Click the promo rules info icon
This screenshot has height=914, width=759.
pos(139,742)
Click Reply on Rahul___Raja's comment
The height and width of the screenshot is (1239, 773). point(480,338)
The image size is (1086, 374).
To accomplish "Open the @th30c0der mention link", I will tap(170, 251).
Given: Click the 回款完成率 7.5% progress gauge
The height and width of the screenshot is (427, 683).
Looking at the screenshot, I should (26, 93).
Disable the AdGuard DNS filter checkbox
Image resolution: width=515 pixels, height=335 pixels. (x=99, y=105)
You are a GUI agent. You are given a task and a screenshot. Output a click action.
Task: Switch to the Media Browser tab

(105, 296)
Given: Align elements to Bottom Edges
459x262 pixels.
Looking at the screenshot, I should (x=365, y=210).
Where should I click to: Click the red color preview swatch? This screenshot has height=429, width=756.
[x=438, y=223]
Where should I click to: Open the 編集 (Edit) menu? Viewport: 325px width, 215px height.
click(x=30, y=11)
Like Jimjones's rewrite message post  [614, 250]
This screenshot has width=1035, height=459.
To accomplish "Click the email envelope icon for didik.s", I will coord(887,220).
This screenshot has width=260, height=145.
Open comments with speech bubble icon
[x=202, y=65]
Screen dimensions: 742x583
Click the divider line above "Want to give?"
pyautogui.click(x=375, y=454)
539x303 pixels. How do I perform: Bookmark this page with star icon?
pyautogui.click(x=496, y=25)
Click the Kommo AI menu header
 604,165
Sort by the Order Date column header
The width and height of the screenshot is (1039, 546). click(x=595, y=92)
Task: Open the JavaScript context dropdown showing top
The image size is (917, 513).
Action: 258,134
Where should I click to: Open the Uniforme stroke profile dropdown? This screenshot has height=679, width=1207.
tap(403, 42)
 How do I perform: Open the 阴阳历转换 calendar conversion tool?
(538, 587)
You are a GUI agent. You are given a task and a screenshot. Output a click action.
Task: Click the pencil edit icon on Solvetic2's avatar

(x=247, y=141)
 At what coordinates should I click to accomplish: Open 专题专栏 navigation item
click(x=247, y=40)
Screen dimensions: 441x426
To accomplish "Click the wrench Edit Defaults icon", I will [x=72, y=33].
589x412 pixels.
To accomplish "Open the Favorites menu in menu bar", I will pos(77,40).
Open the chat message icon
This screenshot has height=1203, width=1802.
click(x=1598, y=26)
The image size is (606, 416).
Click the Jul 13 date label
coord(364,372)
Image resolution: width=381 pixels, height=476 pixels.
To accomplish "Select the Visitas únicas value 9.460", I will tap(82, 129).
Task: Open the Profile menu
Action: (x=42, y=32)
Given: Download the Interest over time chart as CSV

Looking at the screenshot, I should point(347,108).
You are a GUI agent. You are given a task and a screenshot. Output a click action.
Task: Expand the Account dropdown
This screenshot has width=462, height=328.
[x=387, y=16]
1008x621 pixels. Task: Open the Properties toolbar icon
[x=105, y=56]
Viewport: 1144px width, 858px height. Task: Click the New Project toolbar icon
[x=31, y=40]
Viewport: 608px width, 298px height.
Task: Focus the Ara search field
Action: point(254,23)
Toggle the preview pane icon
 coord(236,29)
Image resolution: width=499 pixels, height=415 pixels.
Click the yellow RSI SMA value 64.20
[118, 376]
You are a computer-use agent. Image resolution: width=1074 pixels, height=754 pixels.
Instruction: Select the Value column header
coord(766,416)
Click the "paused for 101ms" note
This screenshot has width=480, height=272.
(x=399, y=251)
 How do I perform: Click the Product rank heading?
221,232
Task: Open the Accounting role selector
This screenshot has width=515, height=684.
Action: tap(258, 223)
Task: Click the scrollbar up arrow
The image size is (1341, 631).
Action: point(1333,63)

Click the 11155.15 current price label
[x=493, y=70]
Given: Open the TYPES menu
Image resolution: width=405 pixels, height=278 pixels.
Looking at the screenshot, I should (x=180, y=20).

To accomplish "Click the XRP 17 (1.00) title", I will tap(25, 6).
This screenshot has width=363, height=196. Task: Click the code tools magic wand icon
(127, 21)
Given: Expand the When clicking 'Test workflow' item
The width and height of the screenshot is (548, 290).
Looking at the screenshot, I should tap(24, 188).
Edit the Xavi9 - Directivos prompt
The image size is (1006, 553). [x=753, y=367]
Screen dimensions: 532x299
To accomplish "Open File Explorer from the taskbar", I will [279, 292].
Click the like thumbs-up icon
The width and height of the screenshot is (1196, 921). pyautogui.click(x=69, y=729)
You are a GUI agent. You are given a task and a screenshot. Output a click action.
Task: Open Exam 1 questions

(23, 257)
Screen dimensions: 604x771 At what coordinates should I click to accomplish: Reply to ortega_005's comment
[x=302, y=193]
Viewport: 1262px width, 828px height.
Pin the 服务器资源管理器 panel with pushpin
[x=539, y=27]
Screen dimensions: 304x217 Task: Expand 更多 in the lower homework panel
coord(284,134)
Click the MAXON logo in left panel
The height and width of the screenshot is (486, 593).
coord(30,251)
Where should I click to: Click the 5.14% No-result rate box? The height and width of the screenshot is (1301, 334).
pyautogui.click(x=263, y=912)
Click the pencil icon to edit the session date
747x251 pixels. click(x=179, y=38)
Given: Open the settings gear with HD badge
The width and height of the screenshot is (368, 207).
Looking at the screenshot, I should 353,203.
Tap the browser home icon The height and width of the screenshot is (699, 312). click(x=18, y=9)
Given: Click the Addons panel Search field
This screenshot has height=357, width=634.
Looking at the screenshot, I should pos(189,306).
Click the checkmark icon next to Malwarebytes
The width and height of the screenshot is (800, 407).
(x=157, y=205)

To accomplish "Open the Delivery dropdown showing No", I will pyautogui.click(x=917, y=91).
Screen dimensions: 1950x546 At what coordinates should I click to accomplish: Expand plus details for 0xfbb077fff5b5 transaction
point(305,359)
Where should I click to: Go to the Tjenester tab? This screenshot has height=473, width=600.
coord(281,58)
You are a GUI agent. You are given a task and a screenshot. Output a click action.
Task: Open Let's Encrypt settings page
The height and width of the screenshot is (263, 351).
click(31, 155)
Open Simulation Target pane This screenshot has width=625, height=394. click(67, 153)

== Work required ==
From the first line to the last, write out the listing exactly.

== Output of the exercise ==
Click the promo rules info icon
This screenshot has height=914, width=759.
pos(139,742)
Click Reply on Rahul___Raja's comment
The height and width of the screenshot is (1239, 773). point(480,338)
The image size is (1086, 374).
To accomplish "Open the @th30c0der mention link", I will tap(170, 251).
Given: Click the 回款完成率 7.5% progress gauge
The height and width of the screenshot is (427, 683).
Looking at the screenshot, I should (26, 93).
Disable the AdGuard DNS filter checkbox
Image resolution: width=515 pixels, height=335 pixels. (x=99, y=105)
You are a GUI agent. You are given a task and a screenshot. Output a click action.
Task: Switch to the Media Browser tab

(105, 296)
Given: Align elements to Bottom Edges
459x262 pixels.
Looking at the screenshot, I should (x=365, y=210).
Where should I click to: Click the red color preview swatch? This screenshot has height=429, width=756.
[x=438, y=223]
Where should I click to: Open the 編集 (Edit) menu? Viewport: 325px width, 215px height.
click(x=30, y=11)
Like Jimjones's rewrite message post  [614, 250]
This screenshot has width=1035, height=459.
To accomplish "Click the email envelope icon for didik.s", I will coord(887,220).
This screenshot has width=260, height=145.
Open comments with speech bubble icon
[x=202, y=65]
Screen dimensions: 742x583
Click the divider line above "Want to give?"
pyautogui.click(x=375, y=454)
539x303 pixels. How do I perform: Bookmark this page with star icon?
pyautogui.click(x=496, y=25)
Click the Kommo AI menu header
 604,165
Sort by the Order Date column header
The width and height of the screenshot is (1039, 546). click(x=595, y=92)
Task: Open the JavaScript context dropdown showing top
The image size is (917, 513).
Action: 258,134
Where should I click to: Open the Uniforme stroke profile dropdown? This screenshot has height=679, width=1207.
tap(403, 42)
 How do I perform: Open the 阴阳历转换 calendar conversion tool?
(538, 587)
You are a GUI agent. You are given a task and a screenshot. Output a click action.
Task: Click the pencil edit icon on Solvetic2's avatar

(x=247, y=141)
 At what coordinates should I click to accomplish: Open 专题专栏 navigation item
click(x=247, y=40)
Screen dimensions: 441x426
To accomplish "Click the wrench Edit Defaults icon", I will [x=72, y=33].
589x412 pixels.
To accomplish "Open the Favorites menu in menu bar", I will pos(77,40).
Open the chat message icon
This screenshot has height=1203, width=1802.
click(x=1598, y=26)
The image size is (606, 416).
Click the Jul 13 date label
coord(364,372)
Image resolution: width=381 pixels, height=476 pixels.
To accomplish "Select the Visitas únicas value 9.460", I will tap(82, 129).
Task: Open the Profile menu
Action: (x=42, y=32)
Given: Download the Interest over time chart as CSV

Looking at the screenshot, I should point(347,108).
You are a GUI agent. You are given a task and a screenshot. Output a click action.
Task: Expand the Account dropdown
This screenshot has width=462, height=328.
[x=387, y=16]
1008x621 pixels. Task: Open the Properties toolbar icon
[x=105, y=56]
Viewport: 1144px width, 858px height. Task: Click the New Project toolbar icon
[x=31, y=40]
Viewport: 608px width, 298px height.
Task: Focus the Ara search field
Action: point(254,23)
Toggle the preview pane icon
 coord(236,29)
Image resolution: width=499 pixels, height=415 pixels.
Click the yellow RSI SMA value 64.20
[118, 376]
You are a computer-use agent. Image resolution: width=1074 pixels, height=754 pixels.
Instruction: Select the Value column header
coord(766,416)
Click the "paused for 101ms" note
This screenshot has width=480, height=272.
(x=399, y=251)
 How do I perform: Click the Product rank heading?
221,232
Task: Open the Accounting role selector
This screenshot has width=515, height=684.
Action: tap(258, 223)
Task: Click the scrollbar up arrow
The image size is (1341, 631).
Action: point(1333,63)

Click the 11155.15 current price label
[x=493, y=70]
Given: Open the TYPES menu
Image resolution: width=405 pixels, height=278 pixels.
Looking at the screenshot, I should (x=180, y=20).

To accomplish "Click the XRP 17 (1.00) title", I will tap(25, 6).
This screenshot has width=363, height=196. Task: Click the code tools magic wand icon
(127, 21)
Given: Expand the When clicking 'Test workflow' item
The width and height of the screenshot is (548, 290).
Looking at the screenshot, I should tap(24, 188).
Edit the Xavi9 - Directivos prompt
The image size is (1006, 553). [x=753, y=367]
Screen dimensions: 532x299
To accomplish "Open File Explorer from the taskbar", I will [279, 292].
Click the like thumbs-up icon
The width and height of the screenshot is (1196, 921). pyautogui.click(x=69, y=729)
You are a GUI agent. You are given a task and a screenshot. Output a click action.
Task: Open Exam 1 questions

(23, 257)
Screen dimensions: 604x771 At what coordinates should I click to accomplish: Reply to ortega_005's comment
[x=302, y=193]
Viewport: 1262px width, 828px height.
Pin the 服务器资源管理器 panel with pushpin
[x=539, y=27]
Screen dimensions: 304x217 Task: Expand 更多 in the lower homework panel
coord(284,134)
Click the MAXON logo in left panel
The height and width of the screenshot is (486, 593).
coord(30,251)
Where should I click to: Click the 5.14% No-result rate box? The height and width of the screenshot is (1301, 334).
pyautogui.click(x=263, y=912)
Click the pencil icon to edit the session date
747x251 pixels. click(x=179, y=38)
Given: Open the settings gear with HD badge
The width and height of the screenshot is (368, 207).
Looking at the screenshot, I should 353,203.
Tap the browser home icon The height and width of the screenshot is (699, 312). click(x=18, y=9)
Given: Click the Addons panel Search field
This screenshot has height=357, width=634.
Looking at the screenshot, I should pos(189,306).
Click the checkmark icon next to Malwarebytes
The width and height of the screenshot is (800, 407).
(x=157, y=205)

To accomplish "Open the Delivery dropdown showing No", I will pyautogui.click(x=917, y=91).
Screen dimensions: 1950x546 At what coordinates should I click to accomplish: Expand plus details for 0xfbb077fff5b5 transaction
point(305,359)
Where should I click to: Go to the Tjenester tab? This screenshot has height=473, width=600.
coord(281,58)
You are a GUI agent. You are given a task and a screenshot. Output a click action.
Task: Open Let's Encrypt settings page
The height and width of the screenshot is (263, 351).
click(31, 155)
Open Simulation Target pane This screenshot has width=625, height=394. click(67, 153)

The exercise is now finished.